When construction begins to widen that stretch of Bluff about two years from now, those power and phone lines could be buried underground.
But to do so would tack on as much as $9.5 million extra to a project already expected to cost $21.1 million out of the Richland County transportation penny sales tax fund, according to county transportation director Rob Perry.
“It looks great, but it’s not cheap,” Perry said.
Utility lines already are being buried on the one-third-mile stretch of Bluff beside the State Fairgrounds, where road widening construction should be finished before the influx of football and fair traffic next fall.
As plans progress for the next phase of the Bluff Road widening – the two-mile stretch between National Guard Road and South Beltline Boulevard south of Williams-Brice Stadium – Richland County Council has to decide: Is moving the lines underground worth the cost?
“This is a once-in-a-lifetime opportunity to bury the power lines on a major gateway into this county that thousands upon thousands of people travel on each year,” Councilman Seth Rose said.
The Bluff Road project’s budget already includes about $3 million for the cost of relocating the utility lines to widen the road, Perry said. But to bury the lines, council has to come up with a source, or sources, for the additional cost.
Councilman Paul Livingston, chairman of the council transportation committee that guides the spending of penny sales tax dollars, agrees that utility lines would be better off underground than above. But, he said, the benefits of burying the utility lines are not worth taking money away from other penny-funded transportation projects.
“I’m not willing to compromise something that people already voted for,” Livingston said of the list of penny projects voters approved in 2012.
If council members are not willing to put more penny tax money toward the project, there are other sources.
The county could consider asking the University of South Carolina and the city of Columbia to be funding partners, Rose said.

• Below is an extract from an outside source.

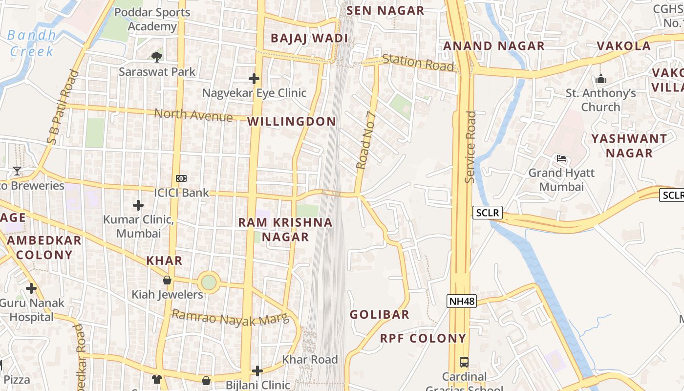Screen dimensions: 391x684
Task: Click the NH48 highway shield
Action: [461, 301]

Or, Perry suggested, council could consider other sources of funding within the county’s coffers, such as hospitality tax dollars, which are meant to promote tourism-related activities. Other options, such as highly competitive federal grants, also are worth pursuing, Perry said.
Or, council could look at burying the lines for part of, rather than the full stretch of the project to cut down the cost.
Rose said he will support whatever it takes, short of raiding the budgets of other penny tax projects, to bury Bluff Road’s utility lines.
“If this is ever going to happen, now is the time to bring it to life,” Rose said.